Recently, SACTWU and the Cape Malay Choir Board had separate protests expressing their dissatisfaction with the City’s decision.

The City has made various commitments to follow a public participation process and yet, months later, no further communication has been forthcoming from the Mayor Patricia De Lille, said the groups.

These organisations believe that the city does not respect the people of the Cape Flats and its surroundings. According to them, this campaign will make the people of Cape Town more aware of what they City’s plans are for the people.

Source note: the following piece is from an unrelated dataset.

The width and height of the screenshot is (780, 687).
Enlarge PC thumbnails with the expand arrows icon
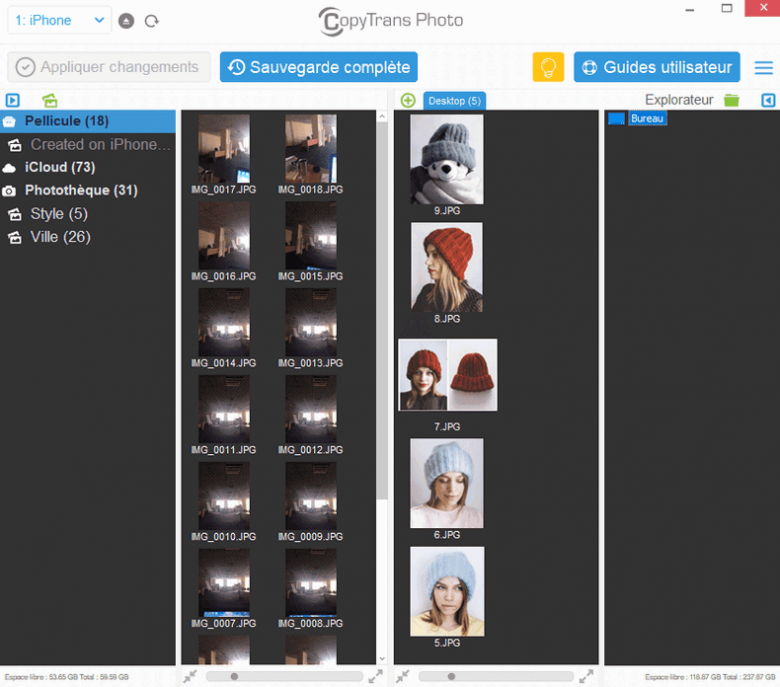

So far these organisations do not have a new venue to host events such as the Spring Queen pageant because they say that six months was not sufficient time to find a new venue. Furthermore the organisations are planning to host protests in September to stand up against this action by the City to lease the Good Hope Centre. The protest is still in its beginning stages and an official request has not been filed with the City of Cape Town as yet. VOC (Umarah Hartley)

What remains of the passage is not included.